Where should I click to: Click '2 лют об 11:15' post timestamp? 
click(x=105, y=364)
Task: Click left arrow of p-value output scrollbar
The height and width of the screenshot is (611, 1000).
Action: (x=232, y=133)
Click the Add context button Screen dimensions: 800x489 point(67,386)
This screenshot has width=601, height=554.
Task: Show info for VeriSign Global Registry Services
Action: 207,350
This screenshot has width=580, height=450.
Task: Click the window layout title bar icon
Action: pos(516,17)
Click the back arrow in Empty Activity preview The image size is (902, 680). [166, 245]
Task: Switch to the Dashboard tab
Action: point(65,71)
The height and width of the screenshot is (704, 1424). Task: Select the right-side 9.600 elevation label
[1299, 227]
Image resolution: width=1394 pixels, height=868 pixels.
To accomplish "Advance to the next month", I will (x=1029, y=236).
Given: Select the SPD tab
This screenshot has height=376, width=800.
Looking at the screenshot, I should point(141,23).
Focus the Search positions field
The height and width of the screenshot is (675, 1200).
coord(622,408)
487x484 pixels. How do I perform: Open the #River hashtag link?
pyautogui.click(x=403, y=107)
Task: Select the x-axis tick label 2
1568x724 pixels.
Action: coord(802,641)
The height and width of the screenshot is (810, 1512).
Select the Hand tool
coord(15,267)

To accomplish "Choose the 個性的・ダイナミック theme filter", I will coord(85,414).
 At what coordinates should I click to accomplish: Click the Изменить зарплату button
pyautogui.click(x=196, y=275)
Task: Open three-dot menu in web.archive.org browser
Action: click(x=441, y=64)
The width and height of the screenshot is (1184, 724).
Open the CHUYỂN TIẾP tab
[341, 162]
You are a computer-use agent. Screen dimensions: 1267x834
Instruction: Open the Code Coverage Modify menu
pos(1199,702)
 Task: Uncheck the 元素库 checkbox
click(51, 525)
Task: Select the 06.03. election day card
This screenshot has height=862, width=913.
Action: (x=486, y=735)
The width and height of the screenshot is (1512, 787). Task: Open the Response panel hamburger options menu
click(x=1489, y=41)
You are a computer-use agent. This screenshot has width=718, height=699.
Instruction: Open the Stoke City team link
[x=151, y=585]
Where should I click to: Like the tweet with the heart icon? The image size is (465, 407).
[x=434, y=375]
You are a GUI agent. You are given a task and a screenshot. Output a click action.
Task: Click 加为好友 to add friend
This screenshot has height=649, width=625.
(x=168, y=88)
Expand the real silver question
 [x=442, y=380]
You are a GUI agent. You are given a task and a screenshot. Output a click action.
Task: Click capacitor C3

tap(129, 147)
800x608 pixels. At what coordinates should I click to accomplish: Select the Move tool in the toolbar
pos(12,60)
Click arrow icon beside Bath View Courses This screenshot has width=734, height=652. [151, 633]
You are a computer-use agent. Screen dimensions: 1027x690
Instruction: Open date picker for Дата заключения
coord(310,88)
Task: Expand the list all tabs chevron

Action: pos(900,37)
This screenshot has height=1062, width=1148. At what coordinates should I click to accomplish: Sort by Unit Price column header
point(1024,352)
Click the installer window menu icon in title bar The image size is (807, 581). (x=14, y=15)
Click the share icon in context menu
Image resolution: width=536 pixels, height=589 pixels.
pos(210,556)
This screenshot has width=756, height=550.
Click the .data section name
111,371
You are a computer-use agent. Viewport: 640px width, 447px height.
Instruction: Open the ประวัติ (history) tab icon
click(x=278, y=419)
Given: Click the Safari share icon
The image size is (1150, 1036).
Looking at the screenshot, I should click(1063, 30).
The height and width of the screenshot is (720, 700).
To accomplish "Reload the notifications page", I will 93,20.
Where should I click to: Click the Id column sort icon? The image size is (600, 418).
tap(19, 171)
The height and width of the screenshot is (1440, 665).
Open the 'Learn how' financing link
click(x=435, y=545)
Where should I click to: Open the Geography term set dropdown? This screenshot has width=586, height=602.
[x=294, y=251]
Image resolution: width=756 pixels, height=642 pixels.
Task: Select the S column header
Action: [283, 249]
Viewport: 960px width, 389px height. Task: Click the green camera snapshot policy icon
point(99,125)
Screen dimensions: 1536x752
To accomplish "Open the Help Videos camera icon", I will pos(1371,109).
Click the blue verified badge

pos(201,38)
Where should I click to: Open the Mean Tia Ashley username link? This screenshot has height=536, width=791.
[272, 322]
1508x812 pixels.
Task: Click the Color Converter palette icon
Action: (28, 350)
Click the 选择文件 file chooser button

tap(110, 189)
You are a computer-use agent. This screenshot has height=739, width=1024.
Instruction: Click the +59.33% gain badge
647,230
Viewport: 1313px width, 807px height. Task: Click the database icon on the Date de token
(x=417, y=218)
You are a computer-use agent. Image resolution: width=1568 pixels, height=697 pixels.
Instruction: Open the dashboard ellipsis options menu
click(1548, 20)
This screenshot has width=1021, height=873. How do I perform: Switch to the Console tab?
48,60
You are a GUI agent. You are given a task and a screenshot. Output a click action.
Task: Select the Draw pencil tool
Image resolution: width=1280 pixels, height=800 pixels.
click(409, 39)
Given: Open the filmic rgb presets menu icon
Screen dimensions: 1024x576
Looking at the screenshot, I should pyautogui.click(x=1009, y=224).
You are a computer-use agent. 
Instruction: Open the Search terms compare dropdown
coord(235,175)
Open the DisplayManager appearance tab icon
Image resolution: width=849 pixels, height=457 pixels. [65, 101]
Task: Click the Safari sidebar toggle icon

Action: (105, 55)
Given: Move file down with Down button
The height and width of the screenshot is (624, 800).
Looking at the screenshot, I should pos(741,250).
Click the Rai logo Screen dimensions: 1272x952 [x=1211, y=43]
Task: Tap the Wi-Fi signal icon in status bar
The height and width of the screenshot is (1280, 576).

********************

**Instructions to follow:**
Your task is to find each line in the entries that contains the string "will" and copy it.

**Result of this exercise:**
To accomplish "Advance to the next month", I will (x=1029, y=236).
To accomplish "Choose the 個性的・ダイナミック theme filter", I will coord(85,414).
To accomplish "Reload the notifications page", I will 93,20.
To accomplish "Open the Help Videos camera icon", I will pos(1371,109).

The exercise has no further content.